(Data items)
☆ ☆ ☆

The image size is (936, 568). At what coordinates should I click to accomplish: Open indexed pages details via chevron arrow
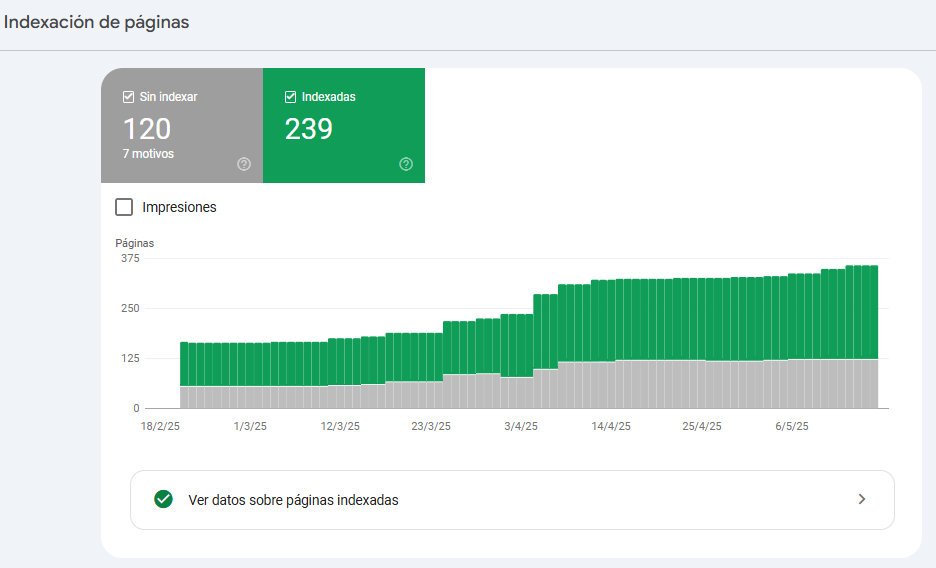[862, 499]

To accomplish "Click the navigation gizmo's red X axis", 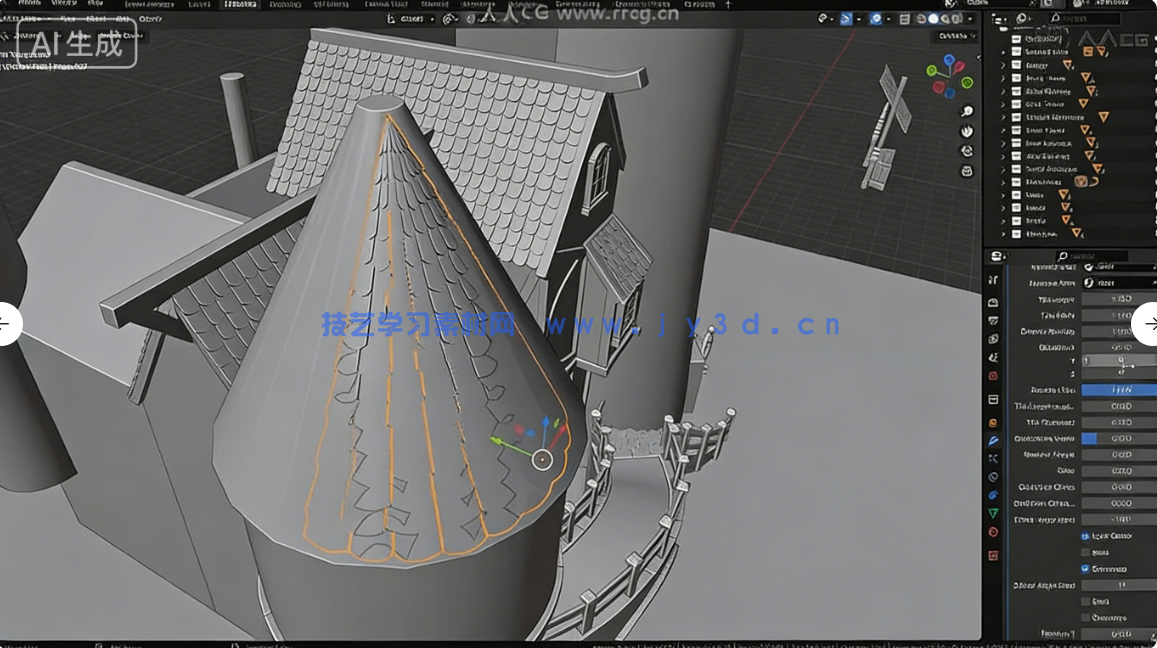I will click(x=959, y=67).
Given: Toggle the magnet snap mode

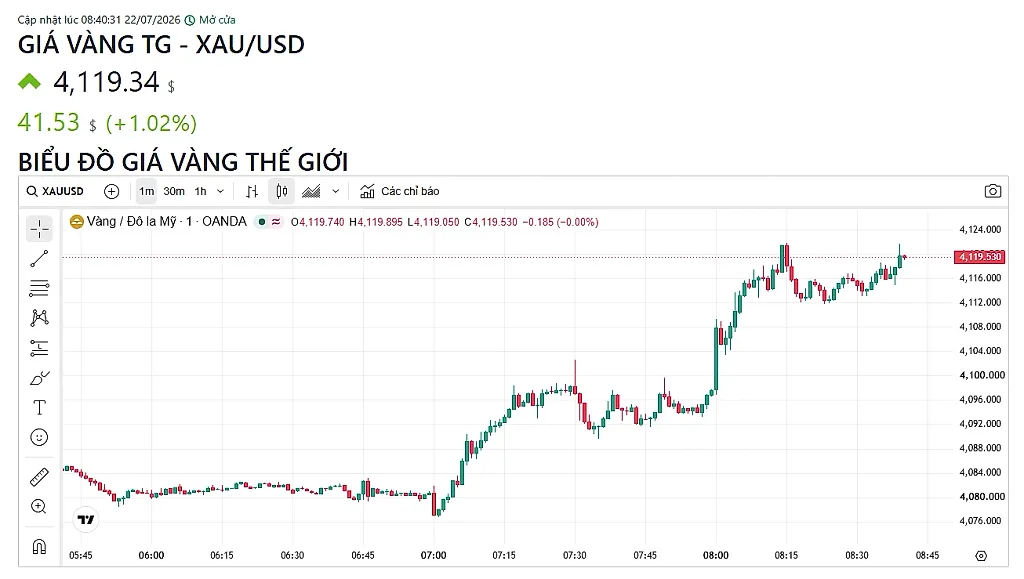Looking at the screenshot, I should pyautogui.click(x=39, y=546).
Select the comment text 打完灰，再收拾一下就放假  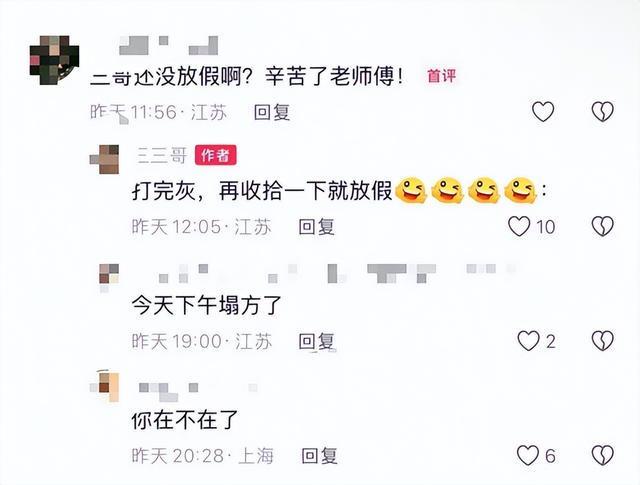click(262, 191)
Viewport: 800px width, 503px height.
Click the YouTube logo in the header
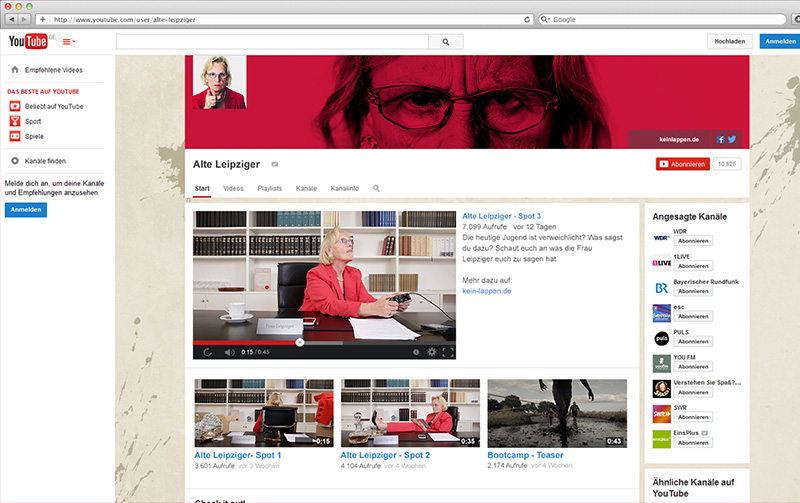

☆ ☆ ☆

*EXERCISE BRIEF*:
Please write out, exactly, every line from the line with "Viewport: 800px width, 503px height." through the final line of the data above, leaving out pictures.

*WRITTEN RESPONSE*:
Viewport: 800px width, 503px height.
Click the YouTube logo in the header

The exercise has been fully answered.